Am Sonntag ging die Deutsche Frauen-Einzelmeisterschaft im Schach zu Ende. Neun Tage lang ermittelte der Deutsche Schachbund seine Meisterin. Mit Partiedauern bis zu fünf Stunden pro Tag hatten die 22 Spielerinnen im Stadthallenrestaurant Rondeau in Hockenheim ein Mammutprogramm. Das Turnier, das dieses Jahr von der Karpow-Schachakademie Rhein-Neckar durchgeführt wurde, findet alle zwei Jahre statt.

Vor der Schlussrunde hatten noch drei Spielerinnen Chancen auf den Deutschen Meistertitel. WIM Polina Zilberman aus Heidelberg führte mit einem halben Punkt Vorsprung vor WIM Nellya Vidonyak und WFM Brigitte von Herman (Berlin). Ob Vidonyak ihren kleinen Heimvorteil – sie spielt für den SV 1930 Hockenheim – verwerten könnte?

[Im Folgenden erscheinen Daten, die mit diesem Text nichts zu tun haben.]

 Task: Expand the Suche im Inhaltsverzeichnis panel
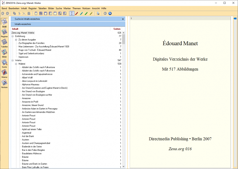(x=123, y=19)
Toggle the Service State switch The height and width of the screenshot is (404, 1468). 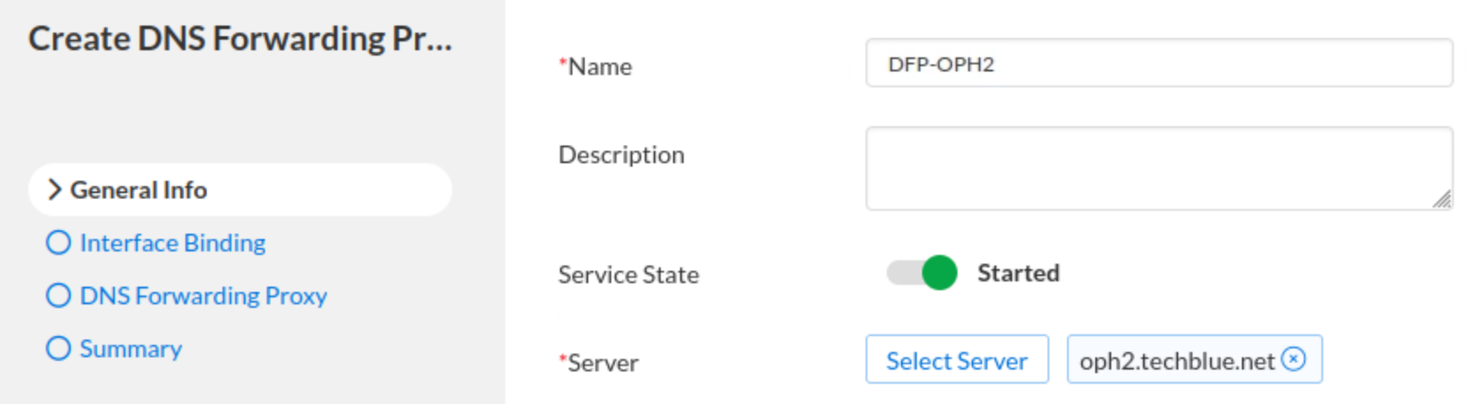point(922,273)
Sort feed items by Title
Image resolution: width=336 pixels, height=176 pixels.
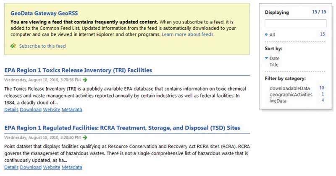[275, 65]
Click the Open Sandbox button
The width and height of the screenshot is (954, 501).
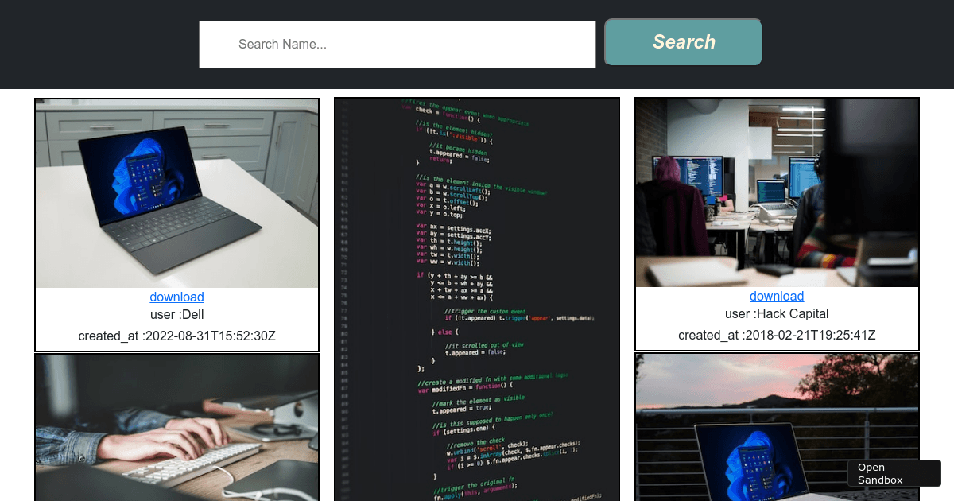point(894,472)
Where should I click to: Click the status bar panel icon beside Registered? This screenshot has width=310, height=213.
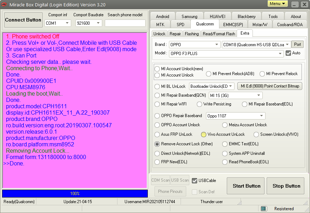pyautogui.click(x=263, y=209)
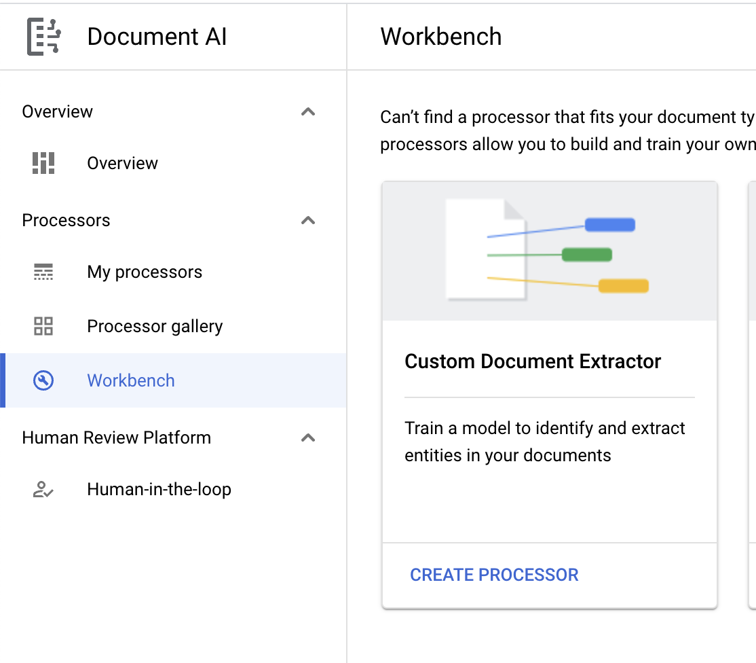Collapse the Processors section
This screenshot has height=663, width=756.
[x=309, y=220]
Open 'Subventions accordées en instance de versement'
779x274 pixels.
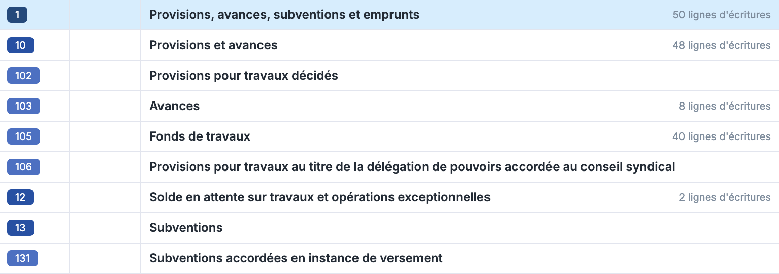(296, 258)
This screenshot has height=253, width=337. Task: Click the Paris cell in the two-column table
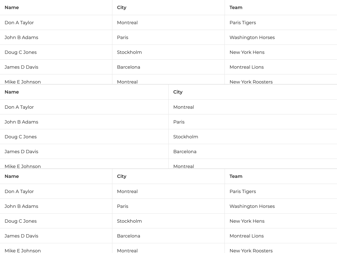(179, 122)
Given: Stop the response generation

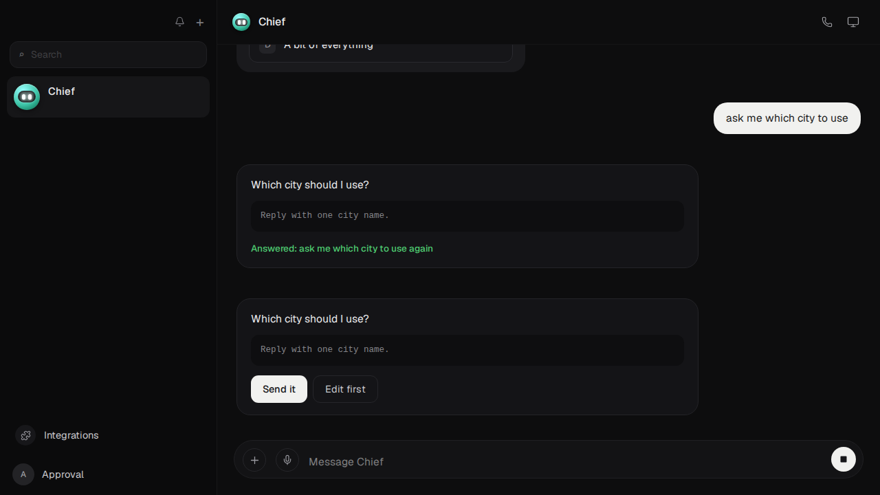Looking at the screenshot, I should tap(844, 459).
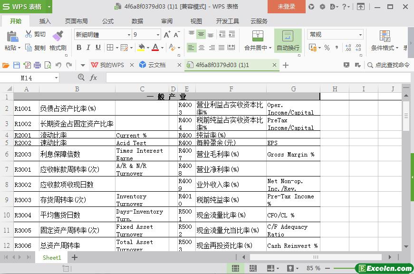The height and width of the screenshot is (274, 414).
Task: Open the number format (常规) dropdown
Action: 360,35
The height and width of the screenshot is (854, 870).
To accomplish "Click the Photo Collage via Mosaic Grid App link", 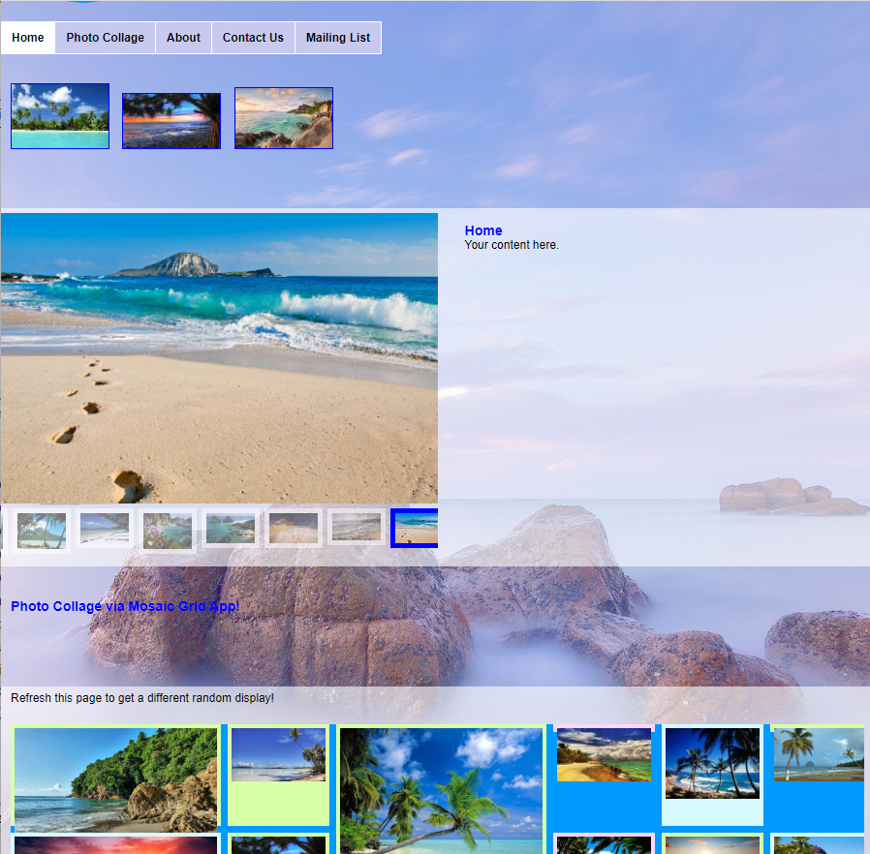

Durch ein Remis in der letzten Runde und insgesamt 6,5 Punkten landete letztlich WIM Polina Zilberman auf dem 1. Rang. Als einzige Spielerin blieb sie ohne Partieverlust. Die neue deutsche Meisterin spielt für den Neu-Bundesligisten Schachfreunde Heidelberg-Handschuhsheim.

Zweite wurde mit besserer Feinwertung und 6 Punkten Jenny Leveikina aus Herne knapp vor WFM von Herman.

Zur Siegerehrung lobten die Teilnehmerinnen einmal mehr die Veranstaltung. Ihren Schiedsrichter und Betreuer Markus Keller und das Gastronomenehepaar Schneider vom Stadthallenrestaurant Rondeau bedachten sie mit Geschenken. Für die Zukunft erwarten die Teilnehmerinnen eine weitere stärkere Beteiligung der deutschen Spitzenspielerinnen. Bereits jetzt war das Turnier mit drei Internationalen und drei FIDE-Meisterinnen besser besetzt als in den Vorjahren.

Mit Reden des Vorsitzenden der Karpow-Schachakademie Dieter Auer, der Vertreterin des Titelsponsors Stadtwerke Hockenheim, Martina Schleicher, und der Preisübergabe endete die Meisterschaft harmonisch.